Mexican officials have long argued the rate of decline at Cantarell would eventually slow to more manageable levels, although state oil company Pemex's forecasts have often been overly optimistic.
Mexico pumped 2.542 million bpd in August, a decline of 7.9 percent from a year ago, according to Pemex PEMX.UL. Production at Cantarell was down 34 percent from August 2008 but actually edged higher from July.
CHICONTEPEC TROUBLES
Last month Mexico abandoned a forecast that oil production would rise to 3 million bpd by 2012 amid growing skepticism that the multibillion dollar Chicontepec project would be as successful as state oil monopoly Pemex has forecast.
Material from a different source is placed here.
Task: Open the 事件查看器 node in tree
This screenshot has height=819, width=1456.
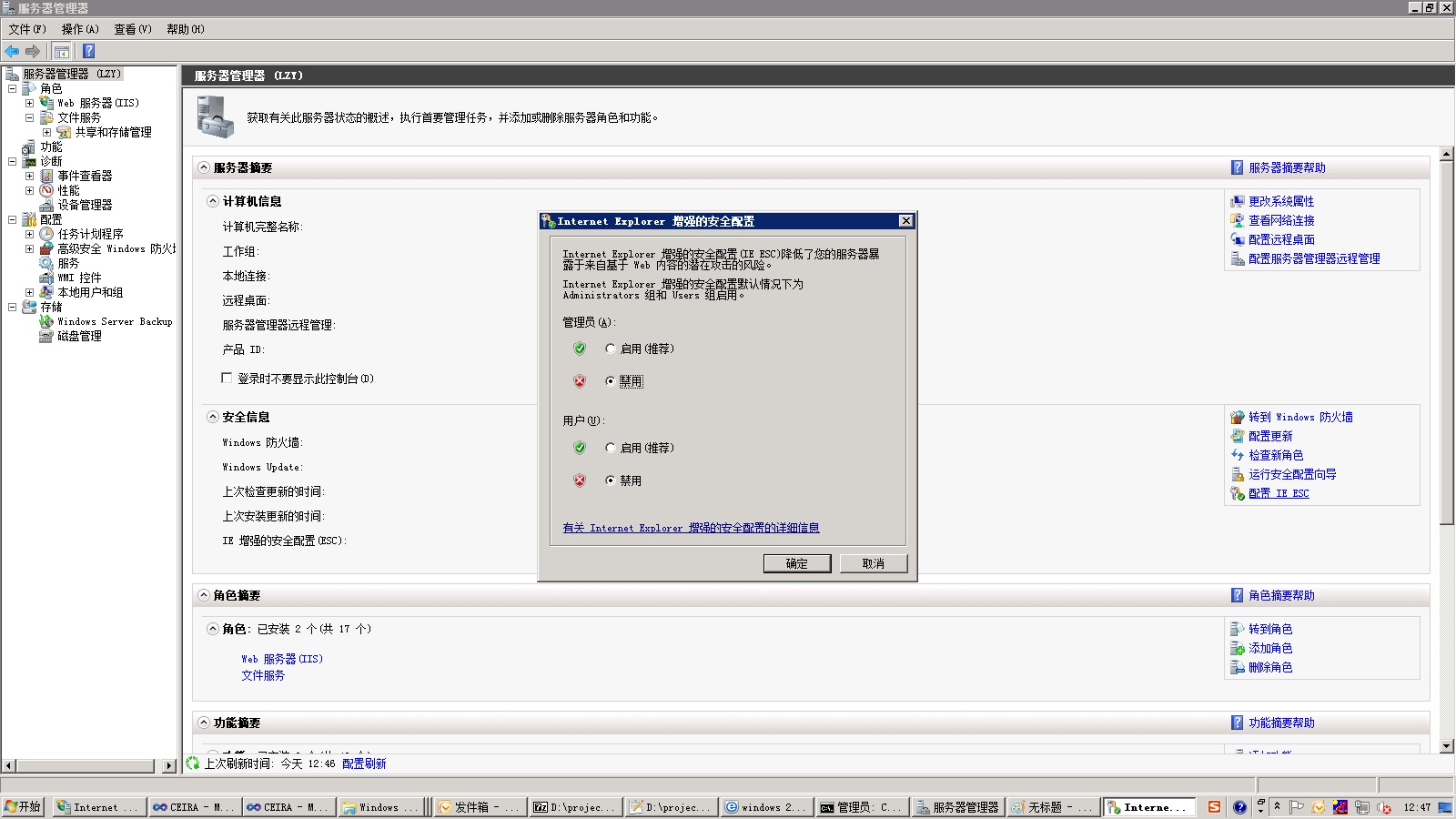Action: click(85, 176)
Pemex has invested more than $3.4 billion in the technically challenging onshore oil complex, whose huge reserves made it a promising option to compensate for the decline at Cantarell, its aging jewel.
Results at Chicontepec have been disappointing, however, and the country's newly formed oil regulator has recommended that Pemex scrap planned new contracts there.
Jesus Reyes Heroles, Pemex's chief executive, was fired in September amid disappointment with Chicontepec and frustration over the continued declines in crude output.
Energy officials have acknowledged that Chicontepec has not progressed as well as expected but Kessel said the newfound confidence over future production levels at Cantarell meant Pemex had enough investment opportunities at hand to mitigate the anticipated future declines at the field.
"Pemex has been working in other areas and it is also forecasting that the decline (at Cantarell) can be covered by other fields," Kessel said.
Mexico has begun a massive exploration campaign in the unexplored deep waters of its share of the Gulf of Mexico where billions of barrels of crude are thought to lie.
Pemex has only so far announced one commercial discovery of crude oil in the deepwaters. The so-called Tamil field is currently being studied as a potential future anchor of a cluster of fields that would be produced from a huge 250,000 bpd production facility.
However crude from the deep waters will not go to market until at least 2015, Pemex acknowledges, in part due to the lack of infrastructure in the area and Mexico's limited experience in deepwater oil production.
Reforms to Mexico's energy legislation enacted in 2008 open the door to international oil majors working as contractors to Pemex but payouts are restricted to cash-based incentives as Mexican law bars private companies from controlling reserves or having ownership rights over oil.
A draft version of the proposed contract is expected to be ready by the end of the year, although Pemex has missed several self-imposed deadlines already to complete its work on the deal framework.